As Father’s Day approaches, I find myself reflecting deeply on the two men in my life who have shaped my view of love, protection, and what it truly means to be a man—my father and my brother.
The Man Who Gave Me Everything, With So Little
My father was dealt one of the roughest hands in life. Scarred by trauma, emotionally and physically abused by his stepmother, he made the decision to run away from home at just 10 years old—after she held a knife to his neck in a moment of terrifying retaliation toward my grandfather.
And yet, even with such a brutal start, my dad chose love.
He chose to become the best father he could with the broken tools life handed him. He didn’t have much financially, but what he lacked in money, he made up for in sacrifice. I still remember the day he opened the Bible he cherished and pulled out money he had quietly saved for my education. I had been so focused on what I didn’t have, so quick to persecute him for not giving me the lifestyle I wanted, that I failed to see what he was giving: his whole heart.
Looking back, I was a brat. I didn’t recognize the emotional and physical wars he fought every single day just to keep us afloat. He didn’t just raise us—he carried us. And he did it with quiet strength and unshakable love.
Superman is not a superhero. Batman isn’t either. My dad is.
This kind of love isn’t just selfless—it’s unheard of. He is the kind of man legacy is written about.
The Gentle Giant—My Brother
Then there’s my brother. My beautiful, humble, deeply loving brother.
He’s always been the healer. The one who shows up with compassion, even when he’s the one bleeding. Life hasn’t been easy on him, and yet he continues to give, to forgive, to pour into others even when his own cup is low. That’s just who he is.
He’s the kind of man who understands even when no one else does. I know he’s battled with being overlooked—especially when it came to me being chosen over him in certain moments. But not once has he held that against me. Instead, he roots for me harder than anyone. He’s been there in the moments when I didn’t even feel deserving of love.
Watching him as a father now is nothing short of inspiring. He’s patient, intentional, and overflowing with love. He is the embodiment of what fatherhood should look like.
The Role Not Everyone Can Fulfill
Being a father is one of the toughest, most important roles in life. It isn’t just about providing financially—it’s about emotional leadership, sacrifice, consistency, and presence.
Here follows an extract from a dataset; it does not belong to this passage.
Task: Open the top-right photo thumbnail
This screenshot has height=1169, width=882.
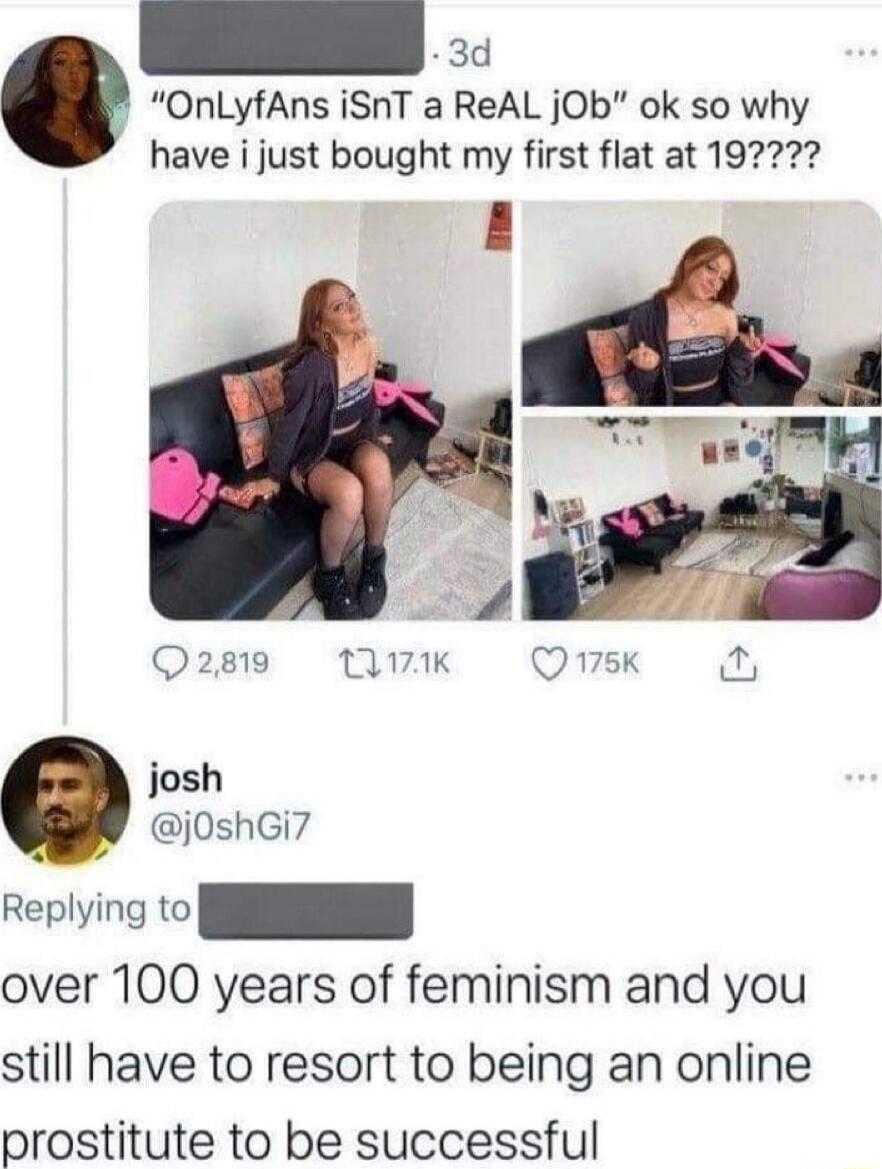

It’s about showing up, even when no one claps for you.
Not every man can fulfill this role. But the ones who do? The ones who carry the weight of the world on their shoulders just so their children never feel it? You are seen.
You are appreciated.
You are respected.
This post is also for the stepfathers. The ones who stepped in when they didn’t have to. You are the unsung heroes—your impact matters more than you know.
And to the mothers who had to play both roles… I see you. I honor you.
For Those Who Are Hurting Today
I know Father’s Day can be painful for some. Maybe your father is no longer here. Maybe there’s a void where a father should’ve been. If today hurts, let it also be a day to reflect on the memories of the man who once held you, loved you, or shaped you in some way.
Whether you’re honoring a father, remembering one, or mourning the absence of one—know this: you are not alone. And your love, your grief, your gratitude—they all have a place today.